In truth, nothing has changed. The fraction of the theft perpetrated by operators of the platforms cannot have the level of impact acknowledged by Kyari. The theft comes from numerous illegal pipelines operated by the high and mighty openly for wholesale stealing and export. Kyari knows it and has said so.
Receiving a delegation from Operation Delta Safe, the joint task force (JTF) in the Niger Delta, that visited him at Government House in Port Harcourt, on May 19, 2019, Nyesom Wike as governor of Rivers State lamented the brazen manner the top military brass has built cartels for stealing crude oil. He pointedly accused the then General Officer Commanding (GOC) of the Army in the area of having “his own team now doing oil bunkering for him because he wants to be chief of army staff.” Warning about the dire consequences for the economy, Wike was unequivocal, saying that “if you give that kind of person chief of army staff, what kind of security would we have in this country? He cannot be removed here because they know the role he is playing for them: sabotaging our security architecture.”

On the human side, there has been no report from NAF of the study of the aftermath of the air strikes. Do the young men who operate the refining platforms deserve to be killed unilaterally with the doubtful success of the strikes in curbing oil theft?


As an acting President when his principal, President Muhammadu Buhari went on medical tourism abroad, Yemi Osinbajo had visited the Niger Delta and proposed the implementation of what he saw as a policy that will effectively check the lure of the youth getting involved in illegal oil refining. Osinbajo said the federal government was examining the prospects of establishing modular refineries to engage youths involved in illegal oil refining in the Niger Delta. At a stakeholders meeting in February 2017, the then Acting President said adopting such an initiative will complement the Amnesty Programme and create a sustainable path to denying oil thieves the conveyor belt of young men used as pawns in the illicit business.

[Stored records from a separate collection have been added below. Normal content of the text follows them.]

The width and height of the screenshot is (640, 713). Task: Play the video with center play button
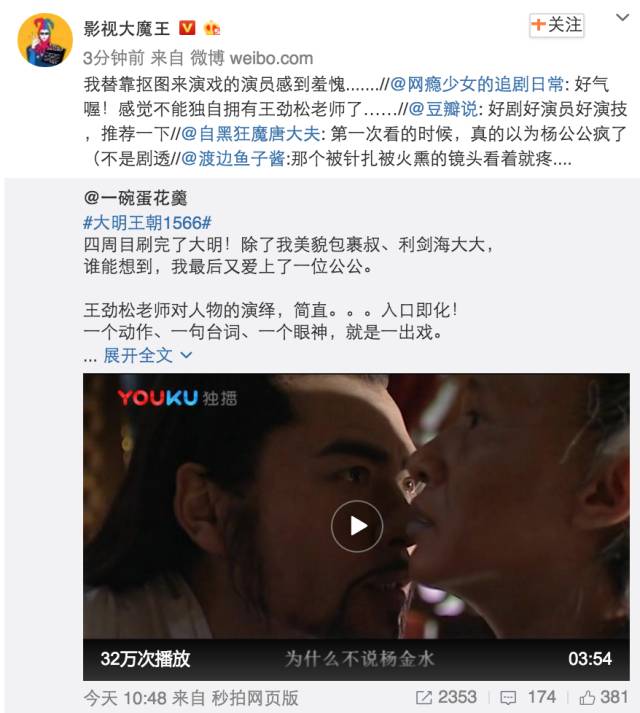pos(357,526)
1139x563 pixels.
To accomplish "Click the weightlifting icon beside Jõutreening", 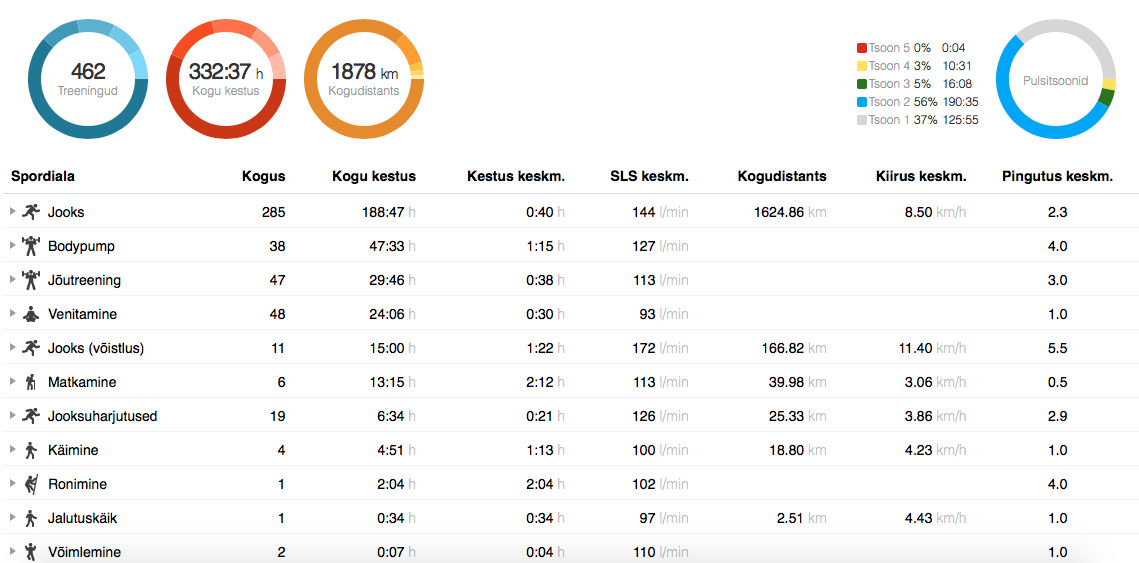I will pyautogui.click(x=31, y=280).
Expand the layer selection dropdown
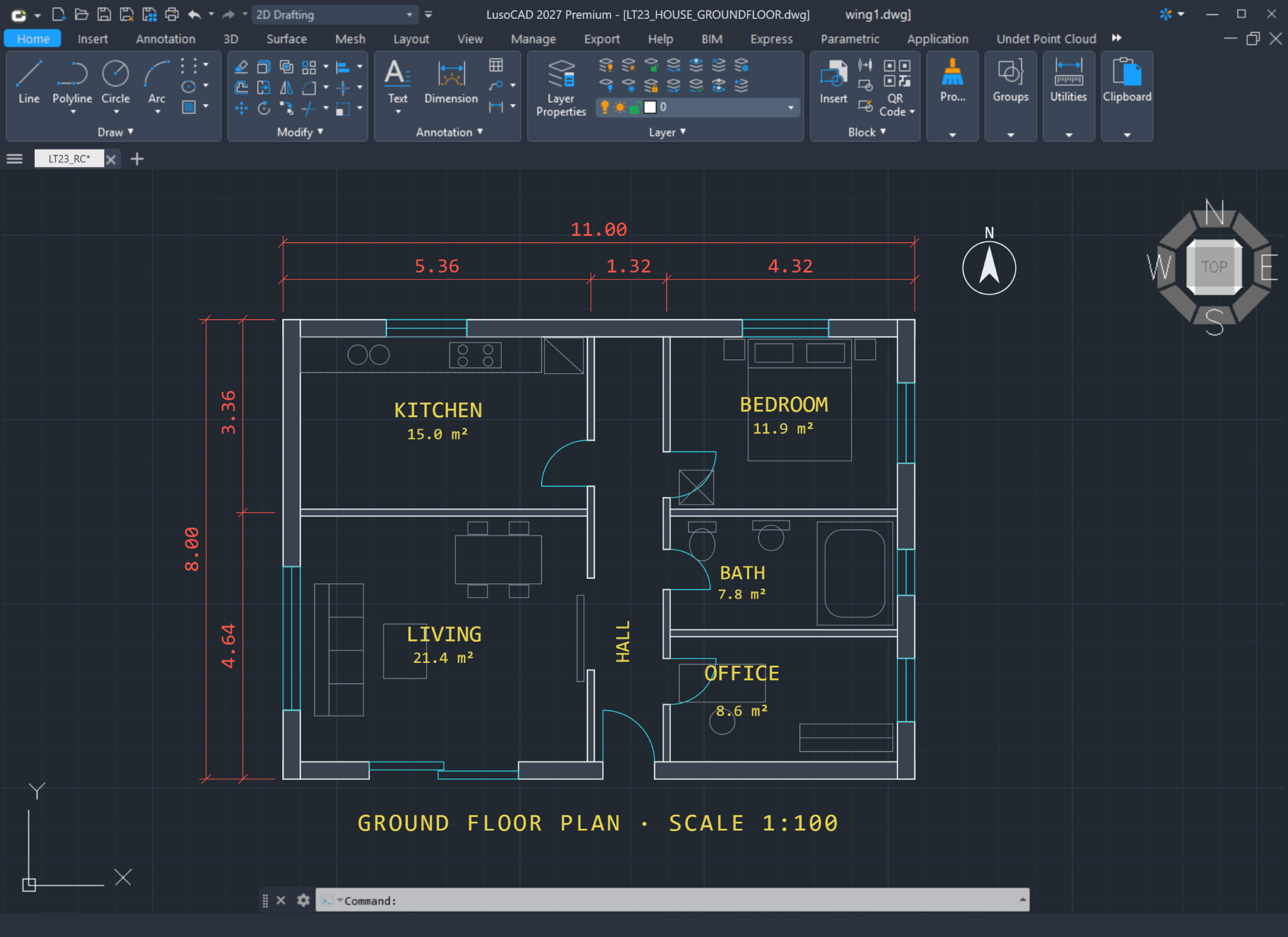 tap(790, 108)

Although stakeholders eagerly bought into the proposal, nothing was heard of it again as soon as Buhari returned and Osinbajo reverted to his statutory position as vice president.

The hype on the strikes on oil refining platforms by NAF is a make believe tale that the battle against crude oil is going well. Far from it. The makeshift platforms were never the main challenge in oil theft. Osinbajo’s proposal had the potential of improving the availability of refined products, creating jobs and taking the boys off the creeks while the real fight against oil thieves is focused on. It is time to revisit the Osinbajo recipe.